The New York City schools chancellor, Joel I. Klein, is once again rethinking the nation's largest school system.

He has hired Chris Cerf, former president of Edison Schools, the commercial manager of public schools in 25 states. He has retained Alvarez & Marsal, a consulting firm that revamped the school system in St. Louis and is rebuilding the system in New Orleans. And he has enlisted Sir Michael Barber, a former adviser to Prime Minister Tony Blair of Britain who is now at McKinsey & Company in London.

These consultants, often in pinstripe suits and ensconced in a conference room on the third-floor mezzanine of the headquarters of the Education Department in Lower Manhattan, are working with a small army of city education officials, all led by Mr. Klein's chief of staff, Kristen Kane. The effort is being paid for with $5 million in private donations.

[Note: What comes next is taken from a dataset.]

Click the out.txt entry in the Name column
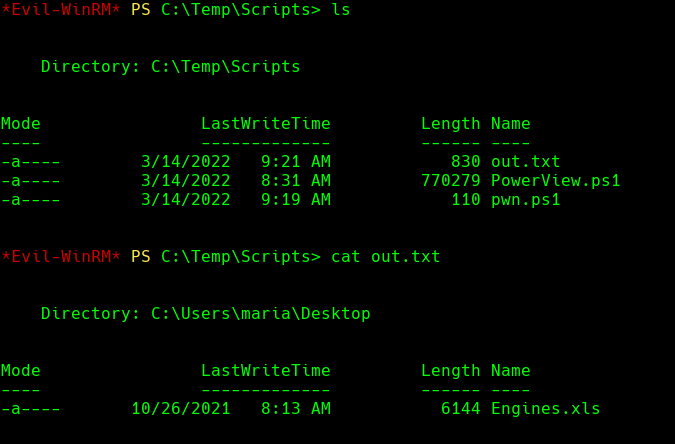 click(525, 162)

Together, the consultants and officials are re-examining virtually every aspect of the system, not quite three years after Chancellor Klein and Mayor Michael R. Bloomberg charted perhaps its most exhaustive overhaul and made it a laboratory for educational experimentation, closely watched across the country.

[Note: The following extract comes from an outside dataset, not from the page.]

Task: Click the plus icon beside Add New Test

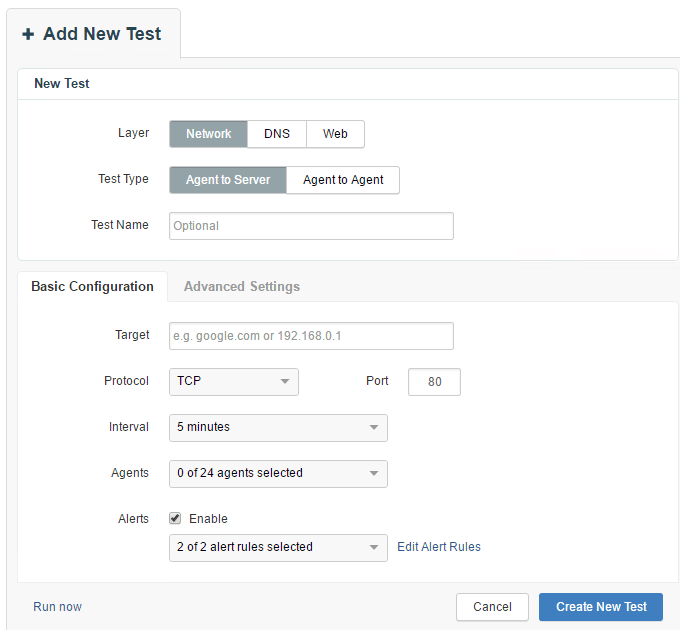Action: [28, 34]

They are evaluating everything from how textbooks and paper are bought, to how teacher training programs are chosen, to how students, teachers, principals and schools are judged. They are running focus groups of dozens of principals, and they are studying districts in England, Canada and California.

A top goal is to find ways to relax much of the very centralization put in place by the Bloomberg administration and give principals a far freer hand, provided schools can meet goals for attendance, test scores, promotion rates and other criteria.

An ideal system, they suggest, would put schools near the top of the organizational chart and potentially eliminate or change dozens of administrative jobs. Hypothetically, principals, now supervised by a local superintendent, might choose either to keep that overseer or to use the money to hire a different achievement adviser. Support services, like counseling programs, could be outsourced.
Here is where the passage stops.